Initially Graylog works fine but after a random amount of time search results hang and give no results. If I check the server.log the following error appears when the results stop working:
WARN [ProxiedResource] Failed to call API on node , cause: Failed to connect to REDACTED/127.0.0.1:9000 (duration: 2 ms)
If I restart the VM (or sometimes just the Graylog service) everything starts working again.
When it’s not working if I curl the URL on the Graylog VM I get connection refused (but externally I get the web interface), when It’s working I get the correct curl results.
Sometimes if i restart the Graylog service the curl results are fine but I can’t access the web page externally.
When I ran the update it did prompt to replace the server.conf and I said no.
I’m not going to hold my breath but I think it’s working…
I had added the full FQDN to /etc/hosts pointing to the actual IP address of the server. I’ve not had to do this before as the FQDN is resolved by DNS, so it just works, seems that it’s become more of a requirement to have the hosts entry specified with 6.1 as it doesn’t seem to like DNS so much.
Was there an entry in hosts file for the FQDN against 127.0.0.1, the server seemed is was failing because it was calling the api on 127.0.01 which it got from looking up the FQDN it’s bound to.

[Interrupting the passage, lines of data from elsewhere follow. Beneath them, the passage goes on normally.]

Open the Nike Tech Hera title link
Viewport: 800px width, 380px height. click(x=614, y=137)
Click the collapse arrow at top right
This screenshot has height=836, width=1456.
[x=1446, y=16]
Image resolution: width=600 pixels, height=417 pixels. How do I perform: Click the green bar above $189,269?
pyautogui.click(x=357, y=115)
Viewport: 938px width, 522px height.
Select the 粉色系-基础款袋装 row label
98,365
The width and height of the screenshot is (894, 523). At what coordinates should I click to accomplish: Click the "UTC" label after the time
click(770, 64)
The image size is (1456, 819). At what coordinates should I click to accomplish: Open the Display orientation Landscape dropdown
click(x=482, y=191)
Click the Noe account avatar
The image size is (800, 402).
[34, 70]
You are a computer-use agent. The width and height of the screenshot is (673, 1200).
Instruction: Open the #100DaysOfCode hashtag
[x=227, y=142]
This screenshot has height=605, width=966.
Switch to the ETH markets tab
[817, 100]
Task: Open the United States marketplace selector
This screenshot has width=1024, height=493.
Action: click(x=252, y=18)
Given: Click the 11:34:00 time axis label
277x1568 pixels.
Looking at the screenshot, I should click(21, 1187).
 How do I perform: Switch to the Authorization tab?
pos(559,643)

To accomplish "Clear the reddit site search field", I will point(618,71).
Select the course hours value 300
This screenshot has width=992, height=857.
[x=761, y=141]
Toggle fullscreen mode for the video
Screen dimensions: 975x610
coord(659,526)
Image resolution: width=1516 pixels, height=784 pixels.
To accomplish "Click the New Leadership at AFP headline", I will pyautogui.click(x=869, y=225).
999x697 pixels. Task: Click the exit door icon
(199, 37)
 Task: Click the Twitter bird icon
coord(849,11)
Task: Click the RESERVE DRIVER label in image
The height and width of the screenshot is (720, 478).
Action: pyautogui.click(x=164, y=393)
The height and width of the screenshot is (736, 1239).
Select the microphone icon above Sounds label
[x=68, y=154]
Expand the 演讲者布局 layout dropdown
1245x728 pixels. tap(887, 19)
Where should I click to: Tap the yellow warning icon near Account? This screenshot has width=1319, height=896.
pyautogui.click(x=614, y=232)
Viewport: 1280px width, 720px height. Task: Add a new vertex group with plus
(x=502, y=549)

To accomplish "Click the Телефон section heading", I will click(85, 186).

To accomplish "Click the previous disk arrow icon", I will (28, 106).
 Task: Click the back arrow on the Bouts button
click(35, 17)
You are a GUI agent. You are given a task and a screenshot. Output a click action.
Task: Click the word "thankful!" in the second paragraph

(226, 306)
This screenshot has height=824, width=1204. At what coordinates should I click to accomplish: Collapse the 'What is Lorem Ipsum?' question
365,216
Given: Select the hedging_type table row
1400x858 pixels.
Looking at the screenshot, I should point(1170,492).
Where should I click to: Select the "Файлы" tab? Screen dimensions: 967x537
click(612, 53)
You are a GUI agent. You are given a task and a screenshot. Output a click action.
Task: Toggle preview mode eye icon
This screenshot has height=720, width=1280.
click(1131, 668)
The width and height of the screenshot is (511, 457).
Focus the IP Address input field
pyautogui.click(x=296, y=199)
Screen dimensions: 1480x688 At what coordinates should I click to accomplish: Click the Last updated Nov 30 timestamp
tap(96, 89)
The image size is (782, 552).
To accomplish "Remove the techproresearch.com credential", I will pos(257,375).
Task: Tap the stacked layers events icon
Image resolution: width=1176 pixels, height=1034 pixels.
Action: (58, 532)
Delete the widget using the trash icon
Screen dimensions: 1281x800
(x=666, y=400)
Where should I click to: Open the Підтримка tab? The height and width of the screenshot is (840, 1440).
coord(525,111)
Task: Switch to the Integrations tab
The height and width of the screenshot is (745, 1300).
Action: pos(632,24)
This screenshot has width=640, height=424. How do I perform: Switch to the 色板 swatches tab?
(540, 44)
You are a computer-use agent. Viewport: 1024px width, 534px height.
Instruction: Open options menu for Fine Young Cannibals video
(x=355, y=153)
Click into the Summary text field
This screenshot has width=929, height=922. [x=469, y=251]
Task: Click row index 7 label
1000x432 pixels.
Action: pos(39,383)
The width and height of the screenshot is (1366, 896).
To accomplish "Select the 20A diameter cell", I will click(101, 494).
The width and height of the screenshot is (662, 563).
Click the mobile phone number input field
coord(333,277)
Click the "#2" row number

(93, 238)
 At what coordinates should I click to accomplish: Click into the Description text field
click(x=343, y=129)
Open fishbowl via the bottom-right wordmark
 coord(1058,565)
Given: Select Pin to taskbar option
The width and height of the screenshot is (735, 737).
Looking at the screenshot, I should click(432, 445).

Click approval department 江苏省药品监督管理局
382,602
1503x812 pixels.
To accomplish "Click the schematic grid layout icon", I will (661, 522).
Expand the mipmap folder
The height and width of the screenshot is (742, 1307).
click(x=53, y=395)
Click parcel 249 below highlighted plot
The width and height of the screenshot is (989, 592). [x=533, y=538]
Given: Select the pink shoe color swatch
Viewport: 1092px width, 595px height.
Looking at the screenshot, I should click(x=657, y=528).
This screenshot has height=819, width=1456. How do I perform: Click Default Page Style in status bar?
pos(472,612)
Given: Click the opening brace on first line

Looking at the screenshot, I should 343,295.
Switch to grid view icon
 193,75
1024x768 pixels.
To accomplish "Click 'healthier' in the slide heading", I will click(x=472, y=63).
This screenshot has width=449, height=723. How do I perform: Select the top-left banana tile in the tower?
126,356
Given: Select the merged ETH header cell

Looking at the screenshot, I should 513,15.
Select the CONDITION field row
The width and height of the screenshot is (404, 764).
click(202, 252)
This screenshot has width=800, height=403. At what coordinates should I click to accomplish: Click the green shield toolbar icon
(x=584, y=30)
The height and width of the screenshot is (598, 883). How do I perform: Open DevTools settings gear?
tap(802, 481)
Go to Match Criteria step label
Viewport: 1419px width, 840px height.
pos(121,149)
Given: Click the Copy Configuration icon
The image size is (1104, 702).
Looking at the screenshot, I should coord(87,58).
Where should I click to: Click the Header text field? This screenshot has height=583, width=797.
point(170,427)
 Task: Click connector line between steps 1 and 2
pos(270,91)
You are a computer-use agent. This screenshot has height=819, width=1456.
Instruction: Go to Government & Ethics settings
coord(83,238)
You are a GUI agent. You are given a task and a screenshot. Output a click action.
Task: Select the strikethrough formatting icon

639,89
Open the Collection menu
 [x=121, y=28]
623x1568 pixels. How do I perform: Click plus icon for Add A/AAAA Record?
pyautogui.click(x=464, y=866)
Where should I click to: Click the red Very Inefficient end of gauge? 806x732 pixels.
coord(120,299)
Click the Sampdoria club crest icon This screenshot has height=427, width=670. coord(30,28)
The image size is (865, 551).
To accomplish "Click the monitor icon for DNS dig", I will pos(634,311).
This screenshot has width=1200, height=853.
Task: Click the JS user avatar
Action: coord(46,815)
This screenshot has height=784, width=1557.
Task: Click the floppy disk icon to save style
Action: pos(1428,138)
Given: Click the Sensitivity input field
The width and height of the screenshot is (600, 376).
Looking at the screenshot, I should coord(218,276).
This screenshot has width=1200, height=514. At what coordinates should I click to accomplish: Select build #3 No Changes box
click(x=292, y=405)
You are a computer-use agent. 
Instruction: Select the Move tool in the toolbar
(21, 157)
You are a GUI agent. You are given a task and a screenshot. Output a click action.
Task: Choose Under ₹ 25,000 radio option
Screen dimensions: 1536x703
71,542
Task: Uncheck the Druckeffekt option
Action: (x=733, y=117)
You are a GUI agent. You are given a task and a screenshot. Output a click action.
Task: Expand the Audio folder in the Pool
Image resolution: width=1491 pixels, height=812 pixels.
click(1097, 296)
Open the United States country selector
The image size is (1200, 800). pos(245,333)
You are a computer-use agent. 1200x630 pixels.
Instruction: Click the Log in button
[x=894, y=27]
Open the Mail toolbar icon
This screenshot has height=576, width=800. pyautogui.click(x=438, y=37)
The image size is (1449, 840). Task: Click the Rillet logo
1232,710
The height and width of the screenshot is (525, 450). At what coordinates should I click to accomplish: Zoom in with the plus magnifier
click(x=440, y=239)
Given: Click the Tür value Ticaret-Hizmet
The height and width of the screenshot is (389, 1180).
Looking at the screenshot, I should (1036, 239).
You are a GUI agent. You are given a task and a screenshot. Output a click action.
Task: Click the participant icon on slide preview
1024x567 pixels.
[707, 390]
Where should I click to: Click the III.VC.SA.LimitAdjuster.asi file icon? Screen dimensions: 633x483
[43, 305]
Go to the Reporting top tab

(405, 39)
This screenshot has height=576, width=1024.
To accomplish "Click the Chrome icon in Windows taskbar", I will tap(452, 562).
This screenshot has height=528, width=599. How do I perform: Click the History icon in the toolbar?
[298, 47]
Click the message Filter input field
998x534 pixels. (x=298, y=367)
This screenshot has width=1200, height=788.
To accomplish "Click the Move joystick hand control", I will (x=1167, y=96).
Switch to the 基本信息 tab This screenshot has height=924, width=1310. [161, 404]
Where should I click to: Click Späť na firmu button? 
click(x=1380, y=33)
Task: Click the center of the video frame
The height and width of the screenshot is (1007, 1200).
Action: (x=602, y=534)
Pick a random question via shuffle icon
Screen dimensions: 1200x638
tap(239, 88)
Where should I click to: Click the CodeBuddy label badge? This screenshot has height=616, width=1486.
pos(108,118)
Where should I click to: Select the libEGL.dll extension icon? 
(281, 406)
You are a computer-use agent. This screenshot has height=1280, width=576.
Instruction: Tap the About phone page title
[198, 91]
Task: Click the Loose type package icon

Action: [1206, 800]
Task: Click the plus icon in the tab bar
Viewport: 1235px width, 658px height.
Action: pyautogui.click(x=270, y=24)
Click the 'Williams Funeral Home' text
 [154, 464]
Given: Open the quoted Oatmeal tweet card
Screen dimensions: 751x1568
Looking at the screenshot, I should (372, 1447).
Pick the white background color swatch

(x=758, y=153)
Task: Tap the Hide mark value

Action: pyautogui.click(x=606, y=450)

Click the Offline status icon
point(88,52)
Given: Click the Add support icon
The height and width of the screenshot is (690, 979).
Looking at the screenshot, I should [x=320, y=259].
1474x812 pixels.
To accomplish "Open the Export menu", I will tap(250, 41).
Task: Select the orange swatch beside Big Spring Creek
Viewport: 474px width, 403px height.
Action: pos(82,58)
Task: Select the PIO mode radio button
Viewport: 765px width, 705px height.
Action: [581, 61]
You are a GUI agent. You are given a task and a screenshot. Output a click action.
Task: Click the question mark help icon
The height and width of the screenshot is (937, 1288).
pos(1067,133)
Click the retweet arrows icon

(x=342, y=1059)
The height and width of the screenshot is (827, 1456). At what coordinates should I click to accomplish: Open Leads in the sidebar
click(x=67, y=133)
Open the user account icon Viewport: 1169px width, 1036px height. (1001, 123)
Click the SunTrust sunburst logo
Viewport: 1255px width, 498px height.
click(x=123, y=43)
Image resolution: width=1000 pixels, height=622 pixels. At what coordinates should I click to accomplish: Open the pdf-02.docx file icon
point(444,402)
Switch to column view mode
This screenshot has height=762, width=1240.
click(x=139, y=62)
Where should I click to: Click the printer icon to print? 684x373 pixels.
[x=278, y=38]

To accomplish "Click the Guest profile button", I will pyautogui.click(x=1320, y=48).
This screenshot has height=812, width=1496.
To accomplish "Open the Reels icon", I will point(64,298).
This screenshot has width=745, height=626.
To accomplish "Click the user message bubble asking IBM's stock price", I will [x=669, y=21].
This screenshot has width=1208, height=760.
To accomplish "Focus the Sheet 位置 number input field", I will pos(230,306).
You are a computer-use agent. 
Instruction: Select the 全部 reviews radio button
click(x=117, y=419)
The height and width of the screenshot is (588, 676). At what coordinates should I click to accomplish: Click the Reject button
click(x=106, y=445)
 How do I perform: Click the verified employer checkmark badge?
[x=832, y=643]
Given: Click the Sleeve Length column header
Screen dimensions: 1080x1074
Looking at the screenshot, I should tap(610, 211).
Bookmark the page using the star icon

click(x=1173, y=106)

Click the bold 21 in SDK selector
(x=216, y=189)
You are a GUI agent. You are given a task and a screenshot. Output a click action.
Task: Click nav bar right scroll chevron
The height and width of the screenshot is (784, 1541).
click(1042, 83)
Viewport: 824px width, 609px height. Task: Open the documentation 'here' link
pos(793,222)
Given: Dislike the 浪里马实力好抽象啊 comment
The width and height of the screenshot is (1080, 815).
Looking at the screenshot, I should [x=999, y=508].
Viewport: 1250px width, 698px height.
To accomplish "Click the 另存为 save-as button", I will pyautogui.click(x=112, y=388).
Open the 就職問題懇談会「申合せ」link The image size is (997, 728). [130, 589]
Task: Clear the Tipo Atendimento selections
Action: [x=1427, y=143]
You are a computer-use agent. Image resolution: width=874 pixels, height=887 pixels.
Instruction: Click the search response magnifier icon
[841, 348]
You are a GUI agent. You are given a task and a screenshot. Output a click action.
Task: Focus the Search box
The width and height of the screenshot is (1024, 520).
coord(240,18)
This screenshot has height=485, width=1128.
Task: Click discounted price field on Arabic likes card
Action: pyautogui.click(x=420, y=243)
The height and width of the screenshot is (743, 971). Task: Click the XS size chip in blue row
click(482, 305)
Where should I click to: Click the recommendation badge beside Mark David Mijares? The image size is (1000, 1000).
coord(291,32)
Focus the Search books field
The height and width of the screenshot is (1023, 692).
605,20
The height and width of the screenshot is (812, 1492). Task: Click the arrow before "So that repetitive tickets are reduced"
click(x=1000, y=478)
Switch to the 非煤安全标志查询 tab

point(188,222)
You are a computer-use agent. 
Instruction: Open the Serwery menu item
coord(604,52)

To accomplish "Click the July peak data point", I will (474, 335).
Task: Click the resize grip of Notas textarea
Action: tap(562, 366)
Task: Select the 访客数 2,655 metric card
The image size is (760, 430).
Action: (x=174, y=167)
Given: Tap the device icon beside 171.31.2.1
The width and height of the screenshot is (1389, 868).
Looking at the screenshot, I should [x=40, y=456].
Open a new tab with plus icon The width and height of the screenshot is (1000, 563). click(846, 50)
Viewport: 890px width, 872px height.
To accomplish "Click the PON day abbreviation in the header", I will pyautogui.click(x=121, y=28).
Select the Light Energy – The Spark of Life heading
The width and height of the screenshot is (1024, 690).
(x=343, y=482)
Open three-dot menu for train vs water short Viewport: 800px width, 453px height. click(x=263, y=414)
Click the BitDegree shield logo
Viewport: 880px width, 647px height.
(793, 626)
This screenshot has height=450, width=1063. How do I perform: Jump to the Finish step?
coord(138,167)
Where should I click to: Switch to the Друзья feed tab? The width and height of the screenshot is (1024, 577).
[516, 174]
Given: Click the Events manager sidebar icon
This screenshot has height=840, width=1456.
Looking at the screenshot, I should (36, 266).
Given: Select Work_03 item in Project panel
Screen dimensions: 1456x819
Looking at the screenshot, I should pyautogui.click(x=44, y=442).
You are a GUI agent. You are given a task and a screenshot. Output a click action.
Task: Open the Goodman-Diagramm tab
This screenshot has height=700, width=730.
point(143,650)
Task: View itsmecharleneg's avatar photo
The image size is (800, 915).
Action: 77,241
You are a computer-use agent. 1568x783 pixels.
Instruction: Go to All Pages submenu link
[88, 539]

There was no complete entry against the FQDN in the hosts file, the only 127.0.0.1 was localhost and the actual host FQDN (which isn’t the FQDN it’s accessed through).
I did initially try adding 127.0.0.1 FQDN to the hosts file but then I couldn’t access the web interface, changing it to IP FQDN got it working fine.
It’s now been nearly 3 hours and it’s still working so it does look like it’s fixed.